CYCLOPAR is a Muscle Relaxant that works by Cyclopar (tetracycline) inhibits bacterial protein synthesis by binding to the 30S ribosomal subunit, preventing the attachment of aminoacyl-t RNA to the m RNA-ribosome complex.. CARISOPRODOL COMPOUND is a Skeletal Muscle Relaxant that works by Carisoprodol is a centrally acting muscle relaxant that acts as a prodrug for meprobamate, a barbiturate-like compound with sedative and anxiolytic properties. Its mechanism is thought to involve GABA-A receptor modulation and depression of polysynaptic reflexes in the spinal cord and reticular formation. Aspirin provides analgesic and anti-inflammatory effects via irreversible inhibition of cyclooxygenase (COX-1 and COX-2), reducing prostaglandin synthesis. Codeine is an opioid agonist at mu-opioid receptors, producing analgesia by mimicking endogenous endorphins.. They differ in pharmacokinetic profiles, FDA-approved indications, and side effect profiles.
Potency comparisons between CYCLOPAR and CARISOPRODOL COMPOUND depend on the specific clinical indication. These are agents from distinct pharmacological classes and are not directly interchangeable by dose. A physician or clinical pharmacist should guide any therapeutic switching decisions.
The standard adult dose of CYCLOPAR is: 500 mg orally twice daily for 7-14 days.. The standard adult dose of CARISOPRODOL COMPOUND is: 1-2 tablets (carisoprodol 200 mg/aspirin 325 mg) orally 4 times daily.. Dosing should always be individualized based on indication, renal and hepatic function, age, and other patient factors.
No direct drug-drug interaction has been formally documented between CYCLOPAR and CARISOPRODOL COMPOUND in current clinical databases. However, individual patient risk factors including other medications, organ function, and comorbidities should always be evaluated by a qualified healthcare provider.

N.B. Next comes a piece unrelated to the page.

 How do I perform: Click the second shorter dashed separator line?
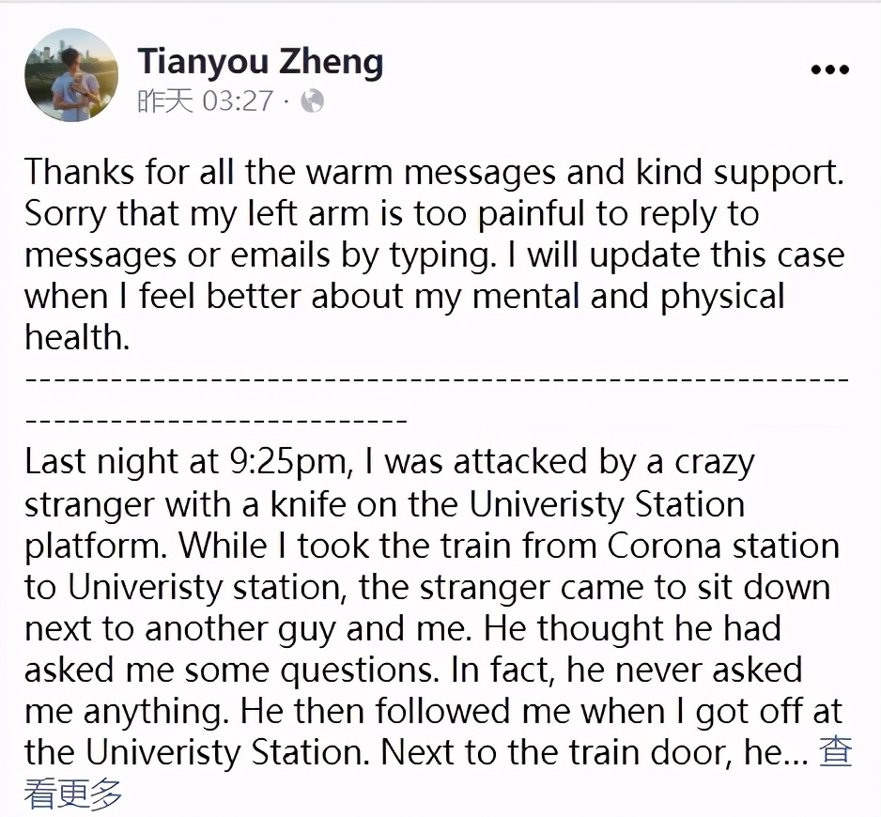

The maternal-fetal safety profiles differ. CYCLOPAR is classified as Category C. Cyclopar (tetracycline) is classified as FDA Pregnancy Category D. Use is contraindicated in the second and third trimesters due to risk of permanent tooth discoloration (yellow-gr. CARISOPRODOL COMPOUND is classified as Category A/B. Carisoprodol is a pregnancy category C drug. Data from animal studies are insufficient or show adverse effects, but no adequate human studies exist. There is a potential risk of fe. Always consult a maternal-fetal medicine specialist before taking either drug during pregnancy or lactation.